▸ Assignment: The expected output is exactly the lines below, starting at the line with "ปันแหล่งเลข (679, 892)" and ending at the line with "Home (193, 346)", both included; no other line belongs in it.
- - -
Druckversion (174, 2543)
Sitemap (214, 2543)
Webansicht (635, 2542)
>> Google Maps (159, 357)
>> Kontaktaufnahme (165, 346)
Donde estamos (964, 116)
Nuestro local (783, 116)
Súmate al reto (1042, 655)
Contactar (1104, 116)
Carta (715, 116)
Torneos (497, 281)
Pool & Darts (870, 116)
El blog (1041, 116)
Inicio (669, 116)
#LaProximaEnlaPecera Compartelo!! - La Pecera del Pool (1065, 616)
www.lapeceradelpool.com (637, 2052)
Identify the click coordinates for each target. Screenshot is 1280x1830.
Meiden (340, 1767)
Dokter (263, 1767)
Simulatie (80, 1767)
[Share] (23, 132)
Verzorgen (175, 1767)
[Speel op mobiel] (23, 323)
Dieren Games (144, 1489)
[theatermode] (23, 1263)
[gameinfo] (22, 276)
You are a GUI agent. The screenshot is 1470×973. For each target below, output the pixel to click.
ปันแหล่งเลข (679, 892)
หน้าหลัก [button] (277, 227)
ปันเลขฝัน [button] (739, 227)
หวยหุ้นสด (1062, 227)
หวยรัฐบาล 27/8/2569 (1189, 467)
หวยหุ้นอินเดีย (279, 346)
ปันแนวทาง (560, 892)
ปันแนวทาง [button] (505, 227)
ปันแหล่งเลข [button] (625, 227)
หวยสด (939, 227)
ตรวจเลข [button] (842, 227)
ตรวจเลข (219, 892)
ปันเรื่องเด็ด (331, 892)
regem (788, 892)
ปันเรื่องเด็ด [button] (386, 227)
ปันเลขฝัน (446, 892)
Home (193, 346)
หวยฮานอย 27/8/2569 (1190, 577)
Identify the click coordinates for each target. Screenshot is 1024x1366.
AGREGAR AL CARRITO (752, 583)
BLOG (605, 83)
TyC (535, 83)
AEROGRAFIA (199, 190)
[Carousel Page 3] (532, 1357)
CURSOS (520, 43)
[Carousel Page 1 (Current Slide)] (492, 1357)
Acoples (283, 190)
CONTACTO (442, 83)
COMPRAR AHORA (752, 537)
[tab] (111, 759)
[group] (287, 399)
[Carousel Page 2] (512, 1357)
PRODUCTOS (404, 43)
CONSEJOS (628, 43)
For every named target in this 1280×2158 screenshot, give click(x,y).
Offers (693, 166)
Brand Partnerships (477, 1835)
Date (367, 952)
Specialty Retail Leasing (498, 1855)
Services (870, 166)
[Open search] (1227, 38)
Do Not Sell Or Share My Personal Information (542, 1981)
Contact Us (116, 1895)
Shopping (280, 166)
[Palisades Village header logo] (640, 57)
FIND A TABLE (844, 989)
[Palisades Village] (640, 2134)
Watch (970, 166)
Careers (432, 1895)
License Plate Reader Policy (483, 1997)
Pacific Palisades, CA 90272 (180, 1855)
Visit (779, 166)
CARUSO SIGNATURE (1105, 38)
- - -
▸ Solution for this task:
ปันแหล่งเลข (679, 892)
หน้าหลัก [button] (277, 227)
ปันเลขฝัน [button] (739, 227)
หวยหุ้นสด (1062, 227)
หวยรัฐบาล 27/8/2569 (1189, 467)
หวยหุ้นอินเดีย (279, 346)
ปันแนวทาง (560, 892)
ปันแนวทาง [button] (505, 227)
ปันแหล่งเลข [button] (625, 227)
หวยสด (939, 227)
ตรวจเลข [button] (842, 227)
ตรวจเลข (219, 892)
ปันเรื่องเด็ด (331, 892)
regem (788, 892)
ปันเรื่องเด็ด [button] (386, 227)
ปันเลขฝัน (446, 892)
Home (193, 346)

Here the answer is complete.